The Dark Side of Turkey

June 15, 2012 • Press Freedom • by

There’s been a recent revival of trials attempting to integrate Turkey into the EU, yet advocates of such an action should perhaps take a closer look.

Unfortunately, Western media rarely report on the harassment doled out to members of the press in Turkey. For the sake of transparency, I’ll confess that even as a media researcher and journalism expert, I’ve been largely unaware of how Prime Minister Erdogan has driven the media toward conformity and the ways in which he’s supported the creeping Islamisation of his country. Perhaps most alarming is the recent dismantling of Dogan, the largest Turkish media company to demonstrate a critical attitude toward his government.

Erdogan’s son-in-law was enthroned as CEO of the other media conglomerate, Calik. Unfavorable editors in chief were replaced, and journalists risking a critical lip may face personal reprimands by the prime minister himself (or worse, may find themselves imprisoned as “terrorists”).

The behavior is reminiscent of Silvio Berlusconi, in certain respects even of the “Gleichschaltung” of the media by Hitler and Goebbels during the Nazi regime in Germany. According to Reporters without Borders’ Press Freedom Index, Turkey is now ranked 148.

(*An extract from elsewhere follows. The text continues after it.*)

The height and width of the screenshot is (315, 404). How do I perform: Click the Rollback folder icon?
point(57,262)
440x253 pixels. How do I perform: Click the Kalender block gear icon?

I owe my insights here to the European Journalism Training Association (EJTA) – the association of journalism schools in Europe. During their annual meeting, renowned Turkish editors and media researchers provided detailed information about the dramatic developments in their country.

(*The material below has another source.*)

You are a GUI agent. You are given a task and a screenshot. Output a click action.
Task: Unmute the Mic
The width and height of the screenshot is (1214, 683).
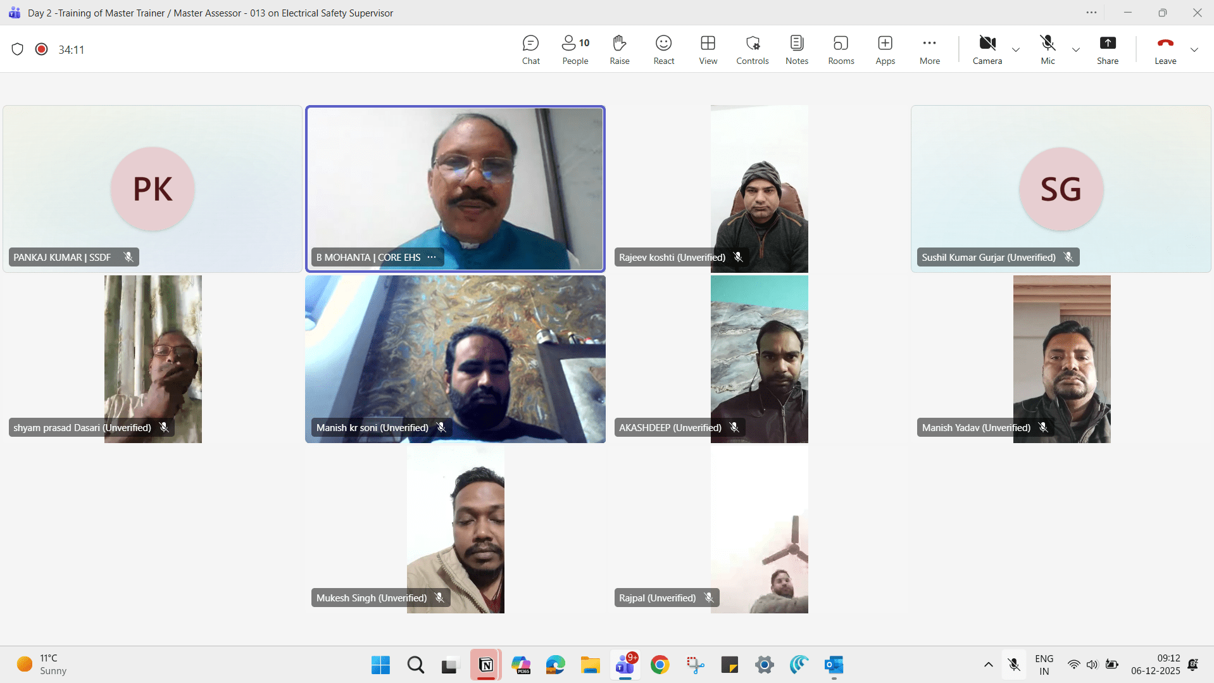(x=1048, y=49)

Befitting of the overall picture, one young researcher and conference participant allegedly discovered she was in line to lose her job only a few days after the conference. The dean of her university wanted to fire her after a radical right wing newspaper accused the researcher of belonging to the forbidden Kurdistan Workers Party PKK. Thanks to student protests, this decision was revised by the rector. However, such trials of intimidation create a poisonous climate. Certainly not the best precondition to integrate this huge nation into the EU, which is already shaken by its financial crisis.